Node name: 'server2'
Datacenter: 'dc1'
Server: true (bootstrap: false)
Client Addr: 0.0.0.0 (HTTP: 9500, HTTPS: -1, DNS: 9600, RPC: 9400)
Cluster Addr: <host_ip> (LAN: 9301, WAN: 9302)
Gossip encrypt: false, RPC-TLS: false, TLS-Incoming: false
Atlas: <disabled>
==> Log data will now stream in as it occurs:
2017/06/08 09:09:50 [INFO] raft: Restored from snapshot 13-35418-1496892834061
2017/06/08 09:09:50 [INFO] serf: EventMemberJoin: server2 <host_ip>
2017/06/08 09:09:50 [INFO] serf: EventMemberJoin: server2.dc1 <host_ip>
2017/06/08 09:09:50 [INFO] raft: Node at <host_ip>:9300 [Follower] entering Follower state
2017/06/08 09:09:50 [INFO] consul: adding LAN server server2 (Addr: <host_ip>:9300) (DC: dc1)

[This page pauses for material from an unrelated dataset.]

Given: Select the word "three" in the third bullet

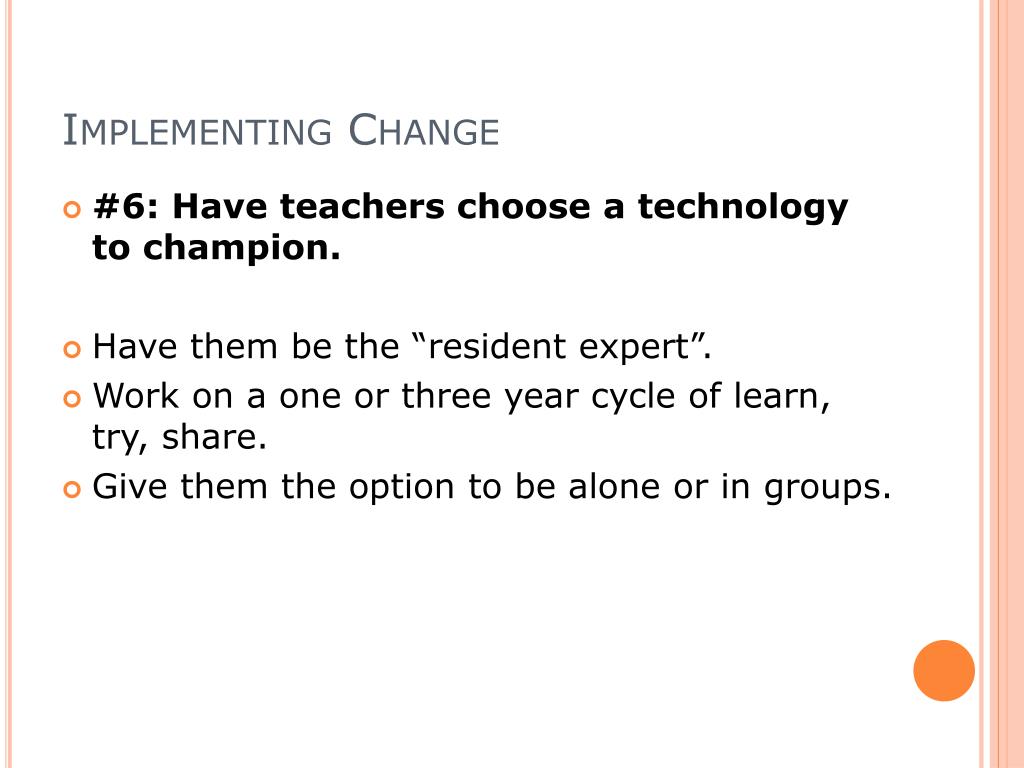Looking at the screenshot, I should (x=447, y=396).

2017/06/08 09:09:50 [INFO] consul: adding WAN server server2.dc1 (Addr: <host_ip>:9300) (DC: dc1)
2017/06/08 09:09:50 [ERR] agent: failed to sync remote state: No cluster leader
2017/06/08 09:09:50 [INFO] agent: Joining cluster...
2017/06/08 09:09:50 [INFO] agent: (LAN) joining: [<host_ip>:8301 <host_ip>:10301]

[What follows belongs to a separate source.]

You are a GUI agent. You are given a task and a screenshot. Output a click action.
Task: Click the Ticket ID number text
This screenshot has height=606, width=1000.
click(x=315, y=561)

2017/06/08 09:09:50 [INFO] serf: EventMemberJoin: <host> <host_ip>
2017/06/08 09:09:50 [INFO] consul: adding LAN server <host> (Addr: <host_ip>:8300) (DC: dc1)
2017/06/08 09:09:50 [INFO] agent: (LAN) joined: 1 Err: <nil>
2017/06/08 09:09:50 [INFO] agent: Join completed. Synced with 1 initial agents
2017/06/08 09:09:50 [WARN] raft: Failed to get previous log: 36233 log not found (last: 36230)

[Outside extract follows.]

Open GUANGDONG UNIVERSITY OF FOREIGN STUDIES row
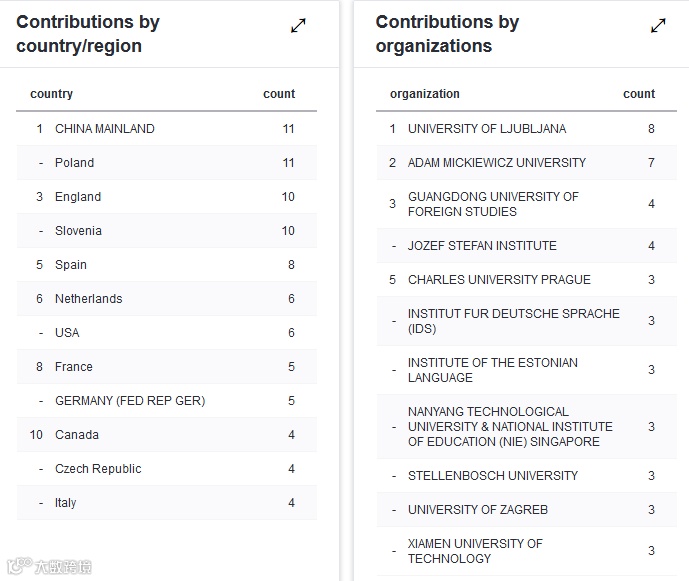 pos(493,204)
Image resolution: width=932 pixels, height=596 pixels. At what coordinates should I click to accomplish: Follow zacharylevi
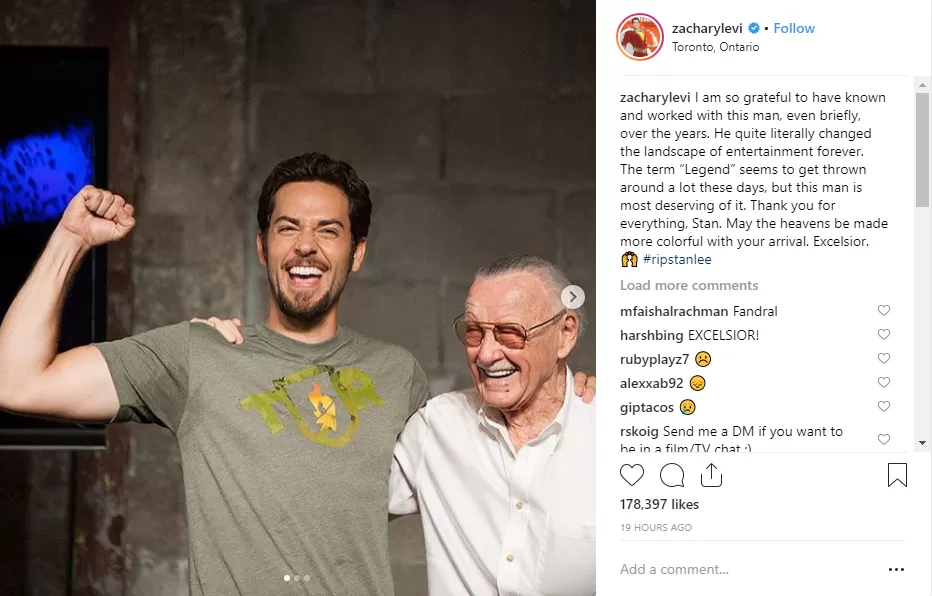coord(794,28)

2017/06/08 09:09:50 [INFO] raft: Removed ourself, transitioning to follower
2017/06/08 09:09:50 [INFO] raft: Removed ourself, transitioning to follower
2017/06/08 09:09:52 [WARN] memberlist: Was able to reach <host> via TCP but not UDP, network may be misconfigured and not allowing bidirectional UDP
==> Newer Consul version available: 0.8.3
2017/06/08 09:09:54 [WARN] memberlist: Was able to reach <host> via TCP but not UDP, network may be misconfigured and not allowing bidirectional UDP
2017/06/08 09:09:56 [WARN] memberlist: Was able to reach <host> via TCP but not UDP, network may be misconfigured and not allowing bidirectional UDP
2017/06/08 09:09:57 [WARN] memberlist: Was able to reach <host> via TCP but not UDP, network may be misconfigured and not allowing bidirectional UDP
What consul means regarding bidirectional UDP is that consul agent needs to see it's consul server and vice versa, consul server needs to see it's agent.
Consul agent -- [UDP] --> Consul Server
Consul agent <--[UDP] -- Consul Server
They are two different communications, unlike TCP, which uses the same channel that the Agent already initiated.
So, if your consul's agent and server are not in the same network (i.e. docker network) you need to expose ports in both ends. And take in account the concept of advertise that is the address that the agent announces to be contacted to.